After dismal run, India swaps coaches of men, women hockey teams

Mumbai :In an unprecedented move, Hockey India has swapped the men’s and women’s team coaches after a week-long review of the Commonwealth Games that concluded recently in Australia, where both teams finished fourth.
The game’s governing body sacked Sjoerd Marijne as coach of the men’s team on Tuesday and named Harendra Singh as his replacement. Harendra, who led the junior men’s team to the World Cup title in 2016, had succeeded Marijne as the women’s team coach last October. Both have been given contracts till 2020 Tokyo Olympics.
Speaking to The Indian Express, Hockey India’s high performance director David John said Marijne was removed as the men’s team coach because of the poor result in Gold Coast, where the team finished outside the podium after silver medals in the last two editions.
Curiously, though, John admitted that the coach wasn’t at fault as much as the players.
“The team actually caused the problem. If they had performed to standard, particularly the strikers, we wouldn’t be in this situation. At every match in the Commonwealth Games, we should have been leading 3-0 at quarter-time… The strikers didn’t get the results, didn’t get the goals. As a result, we put ourselves under pressure and as a result of that pressure, we finished fourth,” John told The Indian Express.
Marijne is the 24th coach of the men’s team who has been sacked in as many years, and the fifth in last five years. John, who was the Indian team’s physio at the London Olympics, said the below-par performance of the players has largely been the reason for this.
“I think it’s been a problem for the last five coaches since 2011. We continually come up with statistics like we had the most circle entries in every tournament but at the end of the day, we don’t get the most number of goals in the tournament and it’s causing us problems,” he said.

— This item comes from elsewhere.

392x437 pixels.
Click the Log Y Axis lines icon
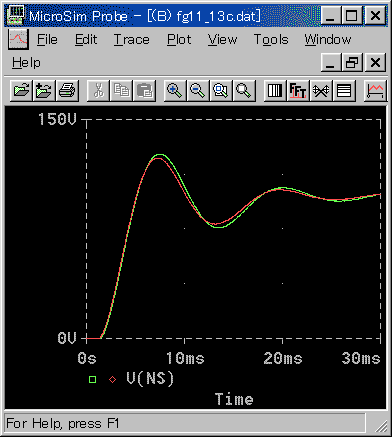(344, 90)
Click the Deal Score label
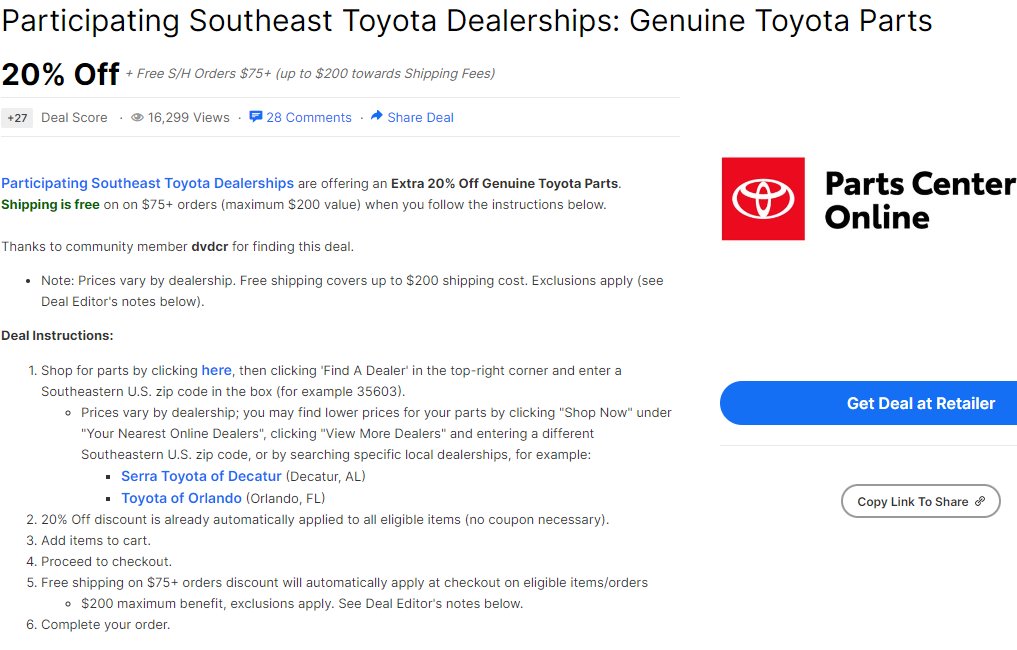The width and height of the screenshot is (1017, 650). (x=74, y=117)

With the Commonwealth Games debacle triggering panic within Hockey India, a review meeting was called last week when senior players criticised the coach’s strategies and selection policies. They expressed doubts over his ability to help the team defend its Asian Games gold medal in August and come up with a respectable performance at the World Cup in December. This loss of trust was the final nail in the coffin for Marijne, said sources.